US Democratic presidential hopeful, Hillary Clinton is endorsed by the National Education Association (NEA), the largest US labor union.
Support from the 3-million member union is good news for Clinton, whose favorability rating on the polls dropped sharply, largely due to an e-mail controversy.
NEA President, Lily Eskelsen Garcia said 75 percent of the 175-member board of directors voted to endorse Clinton.
She said the Democratic front-runner "understands the road to a stronger US economy starts in America's public schools."
Garcia added that the union "recommended Hillary Clinton on the incredible and lengthy track record she has, that is just wrapped around children, working families and education, from preschool to graduate school.”

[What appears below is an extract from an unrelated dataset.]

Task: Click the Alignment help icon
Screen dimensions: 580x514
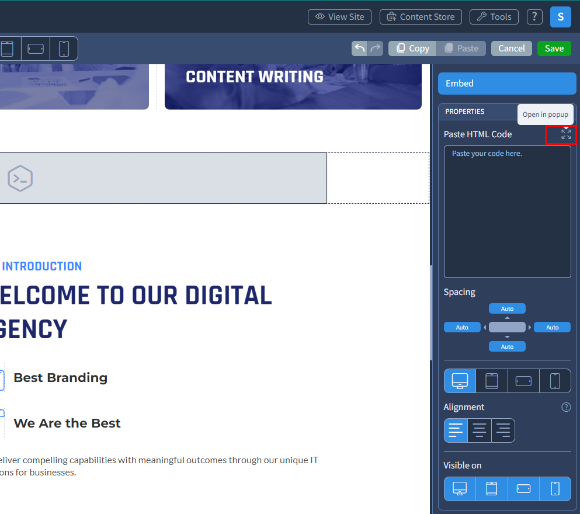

Clinton said she was honoured by NEA's support and recalled her success in creating a new teacher recruitment program in the Senate.
"I've stood with educators throughout my career ... As president, I will fight to defend workers' right to organize and unions' right to bargain collectively, and I will ensure that teachers always have a voice and a seat at the table in making decisions that impact their work." she said.
Clinton has also been endorsed by other large unions such as American Federation of Teachers and the machinists' union.
Disappointed by the decision, an art teacher from New Jersey, Marie Corfield told Wall Street Journal that “We want a president who is going to support free and fully funded public schools and an education workforce that’s respected. I’m not convinced that’s Hillary Clinton.” Corfield said she is backing Bernie Sanders.
Bernie Sanders, who is gradually closing the gap with Clinton in the polls, has said several NEA members are supporting him.